_EXERCISE INPUT_
--- begin ---

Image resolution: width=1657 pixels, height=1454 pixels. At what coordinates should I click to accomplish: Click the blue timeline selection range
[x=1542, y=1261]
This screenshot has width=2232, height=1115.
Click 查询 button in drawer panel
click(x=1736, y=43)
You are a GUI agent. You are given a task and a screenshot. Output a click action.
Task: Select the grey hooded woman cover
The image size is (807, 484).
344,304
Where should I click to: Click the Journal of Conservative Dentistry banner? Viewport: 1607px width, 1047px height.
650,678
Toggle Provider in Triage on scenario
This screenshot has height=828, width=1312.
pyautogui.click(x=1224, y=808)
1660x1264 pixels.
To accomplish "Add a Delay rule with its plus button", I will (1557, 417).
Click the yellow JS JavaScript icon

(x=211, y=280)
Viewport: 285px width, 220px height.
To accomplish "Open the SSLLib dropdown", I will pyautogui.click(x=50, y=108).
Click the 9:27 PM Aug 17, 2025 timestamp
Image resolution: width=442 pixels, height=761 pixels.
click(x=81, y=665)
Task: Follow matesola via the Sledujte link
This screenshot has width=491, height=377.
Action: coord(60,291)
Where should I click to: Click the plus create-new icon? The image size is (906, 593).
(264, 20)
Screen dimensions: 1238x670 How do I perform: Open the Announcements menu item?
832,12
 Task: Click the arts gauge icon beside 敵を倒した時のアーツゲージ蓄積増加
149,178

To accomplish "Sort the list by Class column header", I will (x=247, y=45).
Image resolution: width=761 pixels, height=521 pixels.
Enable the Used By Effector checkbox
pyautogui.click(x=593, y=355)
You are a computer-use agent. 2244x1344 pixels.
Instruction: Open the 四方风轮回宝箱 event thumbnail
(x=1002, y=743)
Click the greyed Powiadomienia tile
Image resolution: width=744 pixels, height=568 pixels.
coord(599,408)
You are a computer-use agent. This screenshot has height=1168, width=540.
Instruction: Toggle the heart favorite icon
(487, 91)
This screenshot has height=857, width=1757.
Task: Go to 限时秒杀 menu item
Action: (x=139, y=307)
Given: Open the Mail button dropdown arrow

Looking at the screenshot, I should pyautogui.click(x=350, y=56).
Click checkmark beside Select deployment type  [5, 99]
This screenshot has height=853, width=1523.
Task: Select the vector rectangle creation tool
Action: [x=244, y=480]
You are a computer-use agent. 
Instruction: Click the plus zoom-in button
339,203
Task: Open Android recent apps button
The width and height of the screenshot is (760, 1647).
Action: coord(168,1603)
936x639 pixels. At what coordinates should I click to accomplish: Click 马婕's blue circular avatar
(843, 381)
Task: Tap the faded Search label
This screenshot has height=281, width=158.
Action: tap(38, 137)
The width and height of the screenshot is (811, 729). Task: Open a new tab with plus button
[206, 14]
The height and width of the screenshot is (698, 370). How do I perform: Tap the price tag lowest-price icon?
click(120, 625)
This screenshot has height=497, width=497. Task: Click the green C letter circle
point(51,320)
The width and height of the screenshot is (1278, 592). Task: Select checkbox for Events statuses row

--- end ---

_SHORT TASK_
Rewrite every line above, swapping "plus button" for "add button" wherever it occurs and keeping everything else the same.

_RESULT_
Image resolution: width=1657 pixels, height=1454 pixels. At what coordinates should I click to accomplish: Click the blue timeline selection range
[x=1542, y=1261]
This screenshot has width=2232, height=1115.
Click 查询 button in drawer panel
click(x=1736, y=43)
You are a GUI agent. You are given a task and a screenshot. Output a click action.
Task: Select the grey hooded woman cover
The image size is (807, 484).
344,304
Where should I click to: Click the Journal of Conservative Dentistry banner? Viewport: 1607px width, 1047px height.
650,678
Toggle Provider in Triage on scenario
This screenshot has height=828, width=1312.
pyautogui.click(x=1224, y=808)
1660x1264 pixels.
To accomplish "Add a Delay rule with its add button", I will (1557, 417).
Click the yellow JS JavaScript icon

(x=211, y=280)
Viewport: 285px width, 220px height.
To accomplish "Open the SSLLib dropdown", I will pyautogui.click(x=50, y=108).
Click the 9:27 PM Aug 17, 2025 timestamp
Image resolution: width=442 pixels, height=761 pixels.
click(x=81, y=665)
Task: Follow matesola via the Sledujte link
This screenshot has width=491, height=377.
Action: coord(60,291)
Where should I click to: Click the plus create-new icon? The image size is (906, 593).
(264, 20)
Screen dimensions: 1238x670 How do I perform: Open the Announcements menu item?
832,12
 Task: Click the arts gauge icon beside 敵を倒した時のアーツゲージ蓄積増加
149,178

To accomplish "Sort the list by Class column header", I will (x=247, y=45).
Image resolution: width=761 pixels, height=521 pixels.
Enable the Used By Effector checkbox
pyautogui.click(x=593, y=355)
You are a computer-use agent. 2244x1344 pixels.
Instruction: Open the 四方风轮回宝箱 event thumbnail
(x=1002, y=743)
Click the greyed Powiadomienia tile
Image resolution: width=744 pixels, height=568 pixels.
coord(599,408)
You are a computer-use agent. This screenshot has height=1168, width=540.
Instruction: Toggle the heart favorite icon
(487, 91)
This screenshot has height=857, width=1757.
Task: Go to 限时秒杀 menu item
Action: (x=139, y=307)
Given: Open the Mail button dropdown arrow

Looking at the screenshot, I should pyautogui.click(x=350, y=56).
Click checkmark beside Select deployment type  [5, 99]
This screenshot has height=853, width=1523.
Task: Select the vector rectangle creation tool
Action: [x=244, y=480]
You are a computer-use agent. 
Instruction: Click the plus zoom-in button
339,203
Task: Open Android recent apps button
The width and height of the screenshot is (760, 1647).
Action: coord(168,1603)
936x639 pixels. At what coordinates should I click to accomplish: Click 马婕's blue circular avatar
(843, 381)
Task: Tap the faded Search label
This screenshot has height=281, width=158.
Action: tap(38, 137)
The width and height of the screenshot is (811, 729). Task: Open a new tab with add button
[206, 14]
The height and width of the screenshot is (698, 370). How do I perform: Tap the price tag lowest-price icon?
click(120, 625)
This screenshot has height=497, width=497. Task: Click the green C letter circle
point(51,320)
The width and height of the screenshot is (1278, 592). Task: Select checkbox for Events statuses row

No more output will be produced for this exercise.